Certaines tempêtes de neige revêtent une violence inusitée. Ce sont les coups de poudrin, amenés par des vents froids et secs du NE, véritables blizzards, dont on compte en moyenne deux ou trois par hiver.
C’est en mars que s’amorce la longue et désagréable période du dégel, battant son plein dans la deuxième quinzaine du mois. Généralement, la plus grande partie de la neige a disparu au début d’avril, bien que certaines années la fonte ne s’achève qu’au milieu de ce mois. Des chutes de neige tardives, comme il en survient encore parfois en mai, peuvent redonner pendant quelques heures, ou même quelques jours, une physionomie toute hivernale aux îles.
Les dernières flaques de neige, là où celle-ci s’est trouvée accumulée sur de grosses épaisseurs pendant l’hiver, dans certains ravins ou sur des pentes abritées, sont longues à disparaître et persistent parfois encore à la fin de juin. A cette époque, il arrive que les tourbières soient encore partiellement gelées à une certaine profondeur, bien qu’elles soient généralement dégelées à la fin du mois de mai.

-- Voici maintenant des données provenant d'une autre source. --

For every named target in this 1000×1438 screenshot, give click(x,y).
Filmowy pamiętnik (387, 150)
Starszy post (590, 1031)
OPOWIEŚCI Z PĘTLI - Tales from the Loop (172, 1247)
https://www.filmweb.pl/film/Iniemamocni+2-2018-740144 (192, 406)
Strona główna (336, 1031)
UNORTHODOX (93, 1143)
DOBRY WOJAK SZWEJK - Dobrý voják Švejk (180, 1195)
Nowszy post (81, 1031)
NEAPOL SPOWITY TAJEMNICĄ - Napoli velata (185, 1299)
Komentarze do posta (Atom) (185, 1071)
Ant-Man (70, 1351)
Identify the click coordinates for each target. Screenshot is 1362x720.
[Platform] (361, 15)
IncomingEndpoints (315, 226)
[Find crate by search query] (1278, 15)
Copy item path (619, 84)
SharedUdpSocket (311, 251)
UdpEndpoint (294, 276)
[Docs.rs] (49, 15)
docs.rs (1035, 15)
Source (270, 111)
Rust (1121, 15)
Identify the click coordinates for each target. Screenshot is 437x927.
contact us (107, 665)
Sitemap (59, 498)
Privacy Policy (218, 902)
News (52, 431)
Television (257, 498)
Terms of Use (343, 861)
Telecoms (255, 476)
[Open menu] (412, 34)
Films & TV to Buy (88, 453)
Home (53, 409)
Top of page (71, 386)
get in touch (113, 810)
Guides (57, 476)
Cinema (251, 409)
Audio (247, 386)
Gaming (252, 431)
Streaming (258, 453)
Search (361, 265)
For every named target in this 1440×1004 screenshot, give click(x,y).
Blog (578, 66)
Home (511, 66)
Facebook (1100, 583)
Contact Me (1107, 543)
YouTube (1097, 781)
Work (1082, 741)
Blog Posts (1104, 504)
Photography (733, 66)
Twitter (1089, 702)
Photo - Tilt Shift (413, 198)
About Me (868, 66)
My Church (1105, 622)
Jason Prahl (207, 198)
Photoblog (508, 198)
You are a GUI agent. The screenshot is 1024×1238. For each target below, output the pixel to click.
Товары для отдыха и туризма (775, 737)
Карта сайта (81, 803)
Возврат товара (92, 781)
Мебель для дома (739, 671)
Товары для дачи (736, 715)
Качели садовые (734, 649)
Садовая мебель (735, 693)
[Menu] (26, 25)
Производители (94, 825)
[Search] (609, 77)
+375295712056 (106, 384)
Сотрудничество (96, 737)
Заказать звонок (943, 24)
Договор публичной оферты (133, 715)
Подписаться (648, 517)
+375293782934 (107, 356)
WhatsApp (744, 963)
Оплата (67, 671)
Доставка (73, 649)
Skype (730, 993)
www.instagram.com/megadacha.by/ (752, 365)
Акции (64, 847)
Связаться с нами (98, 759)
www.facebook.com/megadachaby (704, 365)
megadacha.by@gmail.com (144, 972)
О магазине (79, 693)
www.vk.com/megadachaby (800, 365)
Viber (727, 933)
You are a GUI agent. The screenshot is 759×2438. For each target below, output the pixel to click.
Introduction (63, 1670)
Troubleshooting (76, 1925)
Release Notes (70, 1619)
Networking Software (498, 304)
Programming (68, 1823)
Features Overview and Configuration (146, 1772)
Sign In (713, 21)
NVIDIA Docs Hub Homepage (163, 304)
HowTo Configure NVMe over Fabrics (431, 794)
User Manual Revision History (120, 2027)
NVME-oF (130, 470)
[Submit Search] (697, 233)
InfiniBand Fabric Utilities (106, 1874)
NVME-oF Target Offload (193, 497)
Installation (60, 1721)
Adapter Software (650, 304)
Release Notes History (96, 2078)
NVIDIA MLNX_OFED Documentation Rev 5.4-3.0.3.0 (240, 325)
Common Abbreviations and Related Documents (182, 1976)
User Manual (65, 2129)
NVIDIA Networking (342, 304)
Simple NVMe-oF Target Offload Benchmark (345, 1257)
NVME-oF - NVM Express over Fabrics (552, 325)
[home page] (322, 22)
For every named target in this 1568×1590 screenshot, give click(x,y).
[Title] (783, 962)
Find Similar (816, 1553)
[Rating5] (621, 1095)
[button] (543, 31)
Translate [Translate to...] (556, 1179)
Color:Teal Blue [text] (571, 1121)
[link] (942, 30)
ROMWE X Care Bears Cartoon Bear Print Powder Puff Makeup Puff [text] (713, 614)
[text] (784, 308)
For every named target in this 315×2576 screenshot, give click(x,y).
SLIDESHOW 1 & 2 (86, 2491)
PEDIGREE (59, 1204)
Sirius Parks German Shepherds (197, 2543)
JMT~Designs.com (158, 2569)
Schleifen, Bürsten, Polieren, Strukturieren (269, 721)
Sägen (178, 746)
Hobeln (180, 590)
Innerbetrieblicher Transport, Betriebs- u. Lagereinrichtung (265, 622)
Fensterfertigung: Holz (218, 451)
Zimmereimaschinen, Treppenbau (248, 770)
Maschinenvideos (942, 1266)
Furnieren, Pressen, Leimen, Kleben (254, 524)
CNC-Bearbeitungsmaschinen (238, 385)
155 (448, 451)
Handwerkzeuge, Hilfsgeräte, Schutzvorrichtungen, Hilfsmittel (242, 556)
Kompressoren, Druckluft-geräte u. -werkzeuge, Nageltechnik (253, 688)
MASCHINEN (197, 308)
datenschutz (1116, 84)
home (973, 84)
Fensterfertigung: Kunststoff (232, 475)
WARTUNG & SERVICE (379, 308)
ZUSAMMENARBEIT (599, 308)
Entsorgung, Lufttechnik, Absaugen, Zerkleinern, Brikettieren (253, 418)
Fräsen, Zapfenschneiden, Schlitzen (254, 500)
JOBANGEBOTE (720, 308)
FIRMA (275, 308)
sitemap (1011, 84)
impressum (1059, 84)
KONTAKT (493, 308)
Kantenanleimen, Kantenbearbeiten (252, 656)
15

Le temps est très variable et la rapidité avec laquelle il change est déconcertante. La fréquence du vent est également un des traits dominants du climat. La pression barométrique est caractérisée par une extrême instabilité, surtout entre octobre et juin, ce qui entraîne un régime très venteux. Les coups de vent les plus nombreux sont provoqués par des dépressions cheminant d’Ouest à l’Est. En hiver, leur trajectoire passe habituellement au Sud de l’archipel, provenant de fortes tempêtes du Nord-Est. En été, le centre des dépressions se déplace généralement plus au Nord, donnant lieu à des tempêtes du Sud-Ouest. Le vent débute alors au Sud-Est pour finir au Nord-Ouest, accomplissant sa giration par le Sud.
Les mois d’été sont les plus calmes, mais de fortes perturbations, celles-ci d’origine tropicales, peuvent survenir à partir du 15 août. Ces queues de cyclone provoquent certains étés de redoutables tempêtes.